In terms of general R organization: I like to have a single script that recreates all work done for a project. Any project should be reproducible with a single click, including all plots or papers associated with that project.
So, to stay organized: keep a different directory for each project, each project has its own functions.R script to store non-package functions associated with that project, and each project has a master script that starts like
## myproject
source("functions.R")
source("read-data.R")
source("clean-data.R")
etc... all the way through. This should help keep everything organized, and if you get new data you just go to early scripts to fix up headers or whatever and rerun the entire project with a single click.
There is a package called Project Template that helps organize and automate the typical workflow with R scripts, data files, charts, etc. There is also a number of helpful documents like this one Workflow of statistical data analysis by Oliver Kirchkamp.
If you use Emacs and ESS for your analyses, learning Org-Mode is a must. I use it to organize all my work. Here is how it integrates with R: R Source Code Blocks in Org Mode.
There is also this new free tool called Drake which is advertised as "make for data".
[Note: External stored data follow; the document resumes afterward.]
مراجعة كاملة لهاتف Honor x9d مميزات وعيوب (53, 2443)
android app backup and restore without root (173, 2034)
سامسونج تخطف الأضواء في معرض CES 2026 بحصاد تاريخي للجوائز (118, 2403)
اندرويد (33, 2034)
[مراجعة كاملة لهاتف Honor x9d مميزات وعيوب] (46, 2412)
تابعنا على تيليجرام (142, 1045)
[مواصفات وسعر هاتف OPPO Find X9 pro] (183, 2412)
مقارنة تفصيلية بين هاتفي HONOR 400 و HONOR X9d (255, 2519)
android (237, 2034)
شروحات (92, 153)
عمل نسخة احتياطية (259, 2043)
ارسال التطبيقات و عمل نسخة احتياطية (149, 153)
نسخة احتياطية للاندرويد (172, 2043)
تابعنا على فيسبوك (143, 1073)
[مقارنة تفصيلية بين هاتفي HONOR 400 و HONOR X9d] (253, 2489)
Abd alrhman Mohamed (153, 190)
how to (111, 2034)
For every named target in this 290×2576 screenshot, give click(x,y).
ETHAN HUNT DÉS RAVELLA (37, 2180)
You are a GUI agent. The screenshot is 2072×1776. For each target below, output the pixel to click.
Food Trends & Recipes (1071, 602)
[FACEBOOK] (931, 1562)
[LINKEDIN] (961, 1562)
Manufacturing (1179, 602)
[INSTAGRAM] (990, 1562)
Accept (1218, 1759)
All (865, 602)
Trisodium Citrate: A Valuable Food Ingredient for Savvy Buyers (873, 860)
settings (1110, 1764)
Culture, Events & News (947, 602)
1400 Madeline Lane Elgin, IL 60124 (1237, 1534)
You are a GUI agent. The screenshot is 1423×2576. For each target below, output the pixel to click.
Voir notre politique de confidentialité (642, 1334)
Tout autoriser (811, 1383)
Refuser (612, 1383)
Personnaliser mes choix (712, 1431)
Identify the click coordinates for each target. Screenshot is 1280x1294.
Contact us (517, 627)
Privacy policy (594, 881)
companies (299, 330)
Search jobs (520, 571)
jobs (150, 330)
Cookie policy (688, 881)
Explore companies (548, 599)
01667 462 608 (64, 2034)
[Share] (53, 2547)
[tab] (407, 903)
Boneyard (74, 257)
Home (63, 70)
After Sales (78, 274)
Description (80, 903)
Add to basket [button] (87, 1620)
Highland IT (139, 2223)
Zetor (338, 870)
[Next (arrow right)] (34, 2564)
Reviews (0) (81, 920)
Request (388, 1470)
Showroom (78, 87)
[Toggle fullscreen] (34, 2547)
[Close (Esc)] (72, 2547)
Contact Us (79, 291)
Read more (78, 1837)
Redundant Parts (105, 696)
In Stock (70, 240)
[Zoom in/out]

I think my question belies a certain level of confusion. Having looked around, as well as explored the suggestions provided so far, I have reached the conclusion that it is probably not important to know where and how a file is produced. You should in fact be able to wipe out any output, and reproduce it by rerunning code. So while I might still use the above function for extra information, it really is a question of being ruthless and indeed cleaning up folders every now and then. These ideas are more eloquently explained here. This of course does not preclude the use of Make/Drake or Project Template, which I will try to pick up on. Thanks again for the suggestions #noah and #alex!
There is also now an R package called drake (Data Frames in R for Make), independent from Factual's Drake. The R package is also a Make-like build system that links code/dependencies with output.
install.packages("drake") # It is on CRAN.
library(drake)
load_basic_example()
plot_graph(my_plan)
make(my_plan)
Like it's predecessor remake, it has the added bonus that you do not have to keep track of a cumbersome pile of files. Objects generated in R are cached during make() and can be reloaded easily.
readd(summ_regression1_small) # Read objects from the cache.
loadd(small, large) # Load objects into your R session.
print(small)
But you can still work with files as single-quoted targets. (See 'report.Rmd' and 'report.md' in my_plan from the basic example.)
There is package developed by RStudio called pins that might address this problem.